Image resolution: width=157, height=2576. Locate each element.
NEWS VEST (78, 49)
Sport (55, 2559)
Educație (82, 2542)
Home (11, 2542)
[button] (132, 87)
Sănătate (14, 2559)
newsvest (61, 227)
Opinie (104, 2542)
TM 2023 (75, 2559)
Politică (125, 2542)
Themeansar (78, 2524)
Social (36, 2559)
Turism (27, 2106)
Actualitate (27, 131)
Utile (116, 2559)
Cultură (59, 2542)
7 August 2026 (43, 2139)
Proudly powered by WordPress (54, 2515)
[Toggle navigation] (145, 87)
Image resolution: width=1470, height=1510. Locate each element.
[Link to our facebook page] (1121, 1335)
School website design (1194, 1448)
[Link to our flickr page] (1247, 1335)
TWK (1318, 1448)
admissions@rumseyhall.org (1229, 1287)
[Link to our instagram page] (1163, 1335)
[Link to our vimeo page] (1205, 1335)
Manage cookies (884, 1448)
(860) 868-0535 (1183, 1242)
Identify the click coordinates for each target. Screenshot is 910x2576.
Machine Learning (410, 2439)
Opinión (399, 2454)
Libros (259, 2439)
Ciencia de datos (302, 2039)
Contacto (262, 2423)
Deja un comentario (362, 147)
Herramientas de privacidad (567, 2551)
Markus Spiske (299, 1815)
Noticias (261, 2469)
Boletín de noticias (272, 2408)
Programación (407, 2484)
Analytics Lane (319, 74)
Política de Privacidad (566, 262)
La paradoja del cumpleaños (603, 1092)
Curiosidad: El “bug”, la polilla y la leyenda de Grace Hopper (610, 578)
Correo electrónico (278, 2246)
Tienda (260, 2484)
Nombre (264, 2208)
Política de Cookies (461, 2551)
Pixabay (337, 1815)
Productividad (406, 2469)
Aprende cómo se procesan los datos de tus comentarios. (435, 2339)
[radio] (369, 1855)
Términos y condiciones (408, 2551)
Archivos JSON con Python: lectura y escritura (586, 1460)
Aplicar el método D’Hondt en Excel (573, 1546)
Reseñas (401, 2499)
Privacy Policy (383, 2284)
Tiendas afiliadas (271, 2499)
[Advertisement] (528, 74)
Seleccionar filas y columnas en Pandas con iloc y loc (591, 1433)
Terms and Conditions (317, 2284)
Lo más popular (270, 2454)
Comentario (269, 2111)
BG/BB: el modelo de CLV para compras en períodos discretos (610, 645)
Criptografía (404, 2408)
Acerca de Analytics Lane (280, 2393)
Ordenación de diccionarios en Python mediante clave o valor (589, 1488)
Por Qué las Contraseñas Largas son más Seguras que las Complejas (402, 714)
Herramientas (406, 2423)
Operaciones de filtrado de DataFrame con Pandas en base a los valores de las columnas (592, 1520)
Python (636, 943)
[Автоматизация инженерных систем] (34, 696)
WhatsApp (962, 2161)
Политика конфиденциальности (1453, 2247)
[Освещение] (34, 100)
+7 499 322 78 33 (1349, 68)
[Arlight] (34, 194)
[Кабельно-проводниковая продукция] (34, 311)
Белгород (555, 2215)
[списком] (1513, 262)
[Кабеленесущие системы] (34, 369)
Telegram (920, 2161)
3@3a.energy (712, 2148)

● ● ● ● ●

Exercise requirements: Transcribe all of the material exactly. Omit nothing.

Answer to this task:
Image resolution: width=157, height=2576. Locate each element.
NEWS VEST (78, 49)
Sport (55, 2559)
Educație (82, 2542)
Home (11, 2542)
[button] (132, 87)
Sănătate (14, 2559)
newsvest (61, 227)
Opinie (104, 2542)
TM 2023 (75, 2559)
Politică (125, 2542)
Themeansar (78, 2524)
Social (36, 2559)
Turism (27, 2106)
Actualitate (27, 131)
Utile (116, 2559)
Cultură (59, 2542)
7 August 2026 (43, 2139)
Proudly powered by WordPress (54, 2515)
[Toggle navigation] (145, 87)
Image resolution: width=1470, height=1510. Locate each element.
[Link to our facebook page] (1121, 1335)
School website design (1194, 1448)
[Link to our flickr page] (1247, 1335)
TWK (1318, 1448)
admissions@rumseyhall.org (1229, 1287)
[Link to our instagram page] (1163, 1335)
[Link to our vimeo page] (1205, 1335)
Manage cookies (884, 1448)
(860) 868-0535 (1183, 1242)
Identify the click coordinates for each target. Screenshot is 910x2576.
Machine Learning (410, 2439)
Opinión (399, 2454)
Libros (259, 2439)
Ciencia de datos (302, 2039)
Contacto (262, 2423)
Deja un comentario (362, 147)
Herramientas de privacidad (567, 2551)
Markus Spiske (299, 1815)
Noticias (261, 2469)
Boletín de noticias (272, 2408)
Programación (407, 2484)
Analytics Lane (319, 74)
Política de Privacidad (566, 262)
La paradoja del cumpleaños (603, 1092)
Curiosidad: El “bug”, la polilla y la leyenda de Grace Hopper (610, 578)
Correo electrónico (278, 2246)
Tienda (260, 2484)
Nombre (264, 2208)
Política de Cookies (461, 2551)
Pixabay (337, 1815)
Productividad (406, 2469)
Aprende cómo se procesan los datos de tus comentarios. (435, 2339)
[radio] (369, 1855)
Términos y condiciones (408, 2551)
Archivos JSON con Python: lectura y escritura (586, 1460)
Aplicar el método D’Hondt en Excel (573, 1546)
Reseñas (401, 2499)
Privacy Policy (383, 2284)
Tiendas afiliadas (271, 2499)
[Advertisement] (528, 74)
Seleccionar filas y columnas en Pandas con iloc y loc (591, 1433)
Terms and Conditions (317, 2284)
Lo más popular (270, 2454)
Comentario (269, 2111)
BG/BB: el modelo de CLV para compras en períodos discretos (610, 645)
Criptografía (404, 2408)
Acerca de Analytics Lane (280, 2393)
Ordenación de diccionarios en Python mediante clave o valor (589, 1488)
Por Qué las Contraseñas Largas son más Seguras que las Complejas (402, 714)
Herramientas (406, 2423)
Operaciones de filtrado de DataFrame con Pandas en base a los valores de las columnas (592, 1520)
Python (636, 943)
[Автоматизация инженерных систем] (34, 696)
WhatsApp (962, 2161)
Политика конфиденциальности (1453, 2247)
[Освещение] (34, 100)
+7 499 322 78 33 (1349, 68)
[Arlight] (34, 194)
[Кабельно-проводниковая продукция] (34, 311)
Белгород (555, 2215)
[списком] (1513, 262)
[Кабеленесущие системы] (34, 369)
Telegram (920, 2161)
3@3a.energy (712, 2148)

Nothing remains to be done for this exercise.